Reproduce the records from their first line through the line containing "click(163, 38)", updating "top bar" to "navigation bar" and leaving everything else unchanged. Omit the pictures from the reproduced lines.

++++ DATA LISTING ++++

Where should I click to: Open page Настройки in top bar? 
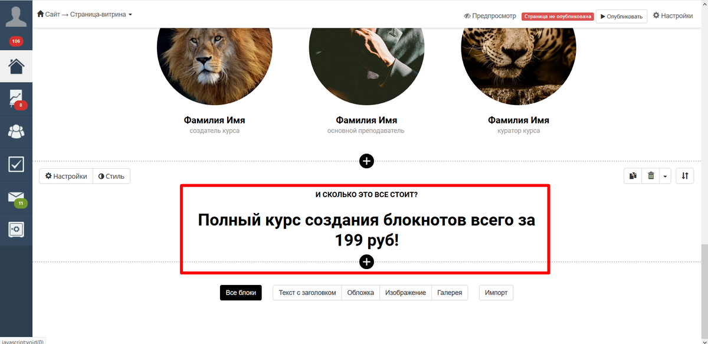point(673,16)
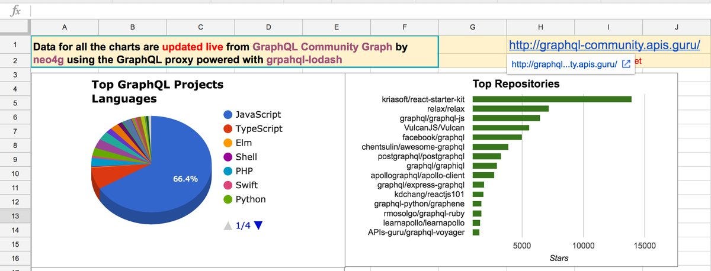Click the PHP legend teal dot
Image resolution: width=711 pixels, height=271 pixels.
(x=228, y=172)
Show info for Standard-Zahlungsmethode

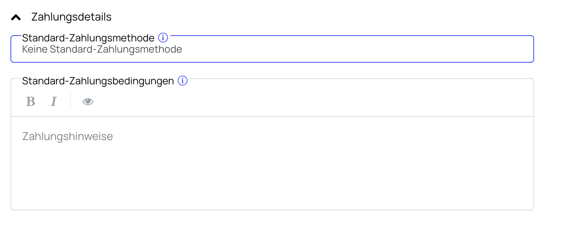click(163, 38)
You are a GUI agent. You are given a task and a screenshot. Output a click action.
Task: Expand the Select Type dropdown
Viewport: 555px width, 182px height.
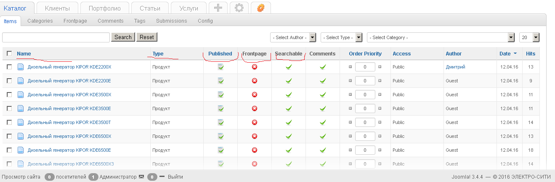(341, 37)
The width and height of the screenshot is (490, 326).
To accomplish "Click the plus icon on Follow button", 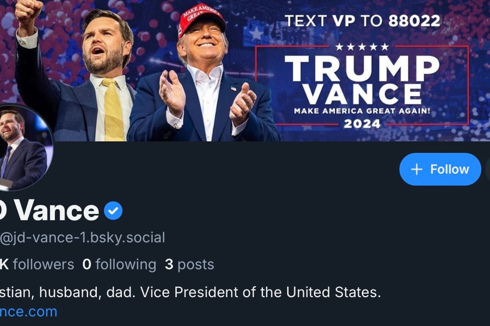I will (x=417, y=170).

++++

- PROBLEM SOLUTION -
Where should I click to: Open page Настройки in navigation bar? 
point(673,16)
Click the PHP legend teal dot
Image resolution: width=711 pixels, height=271 pixels.
(x=228, y=172)
Show info for Standard-Zahlungsmethode

click(163, 38)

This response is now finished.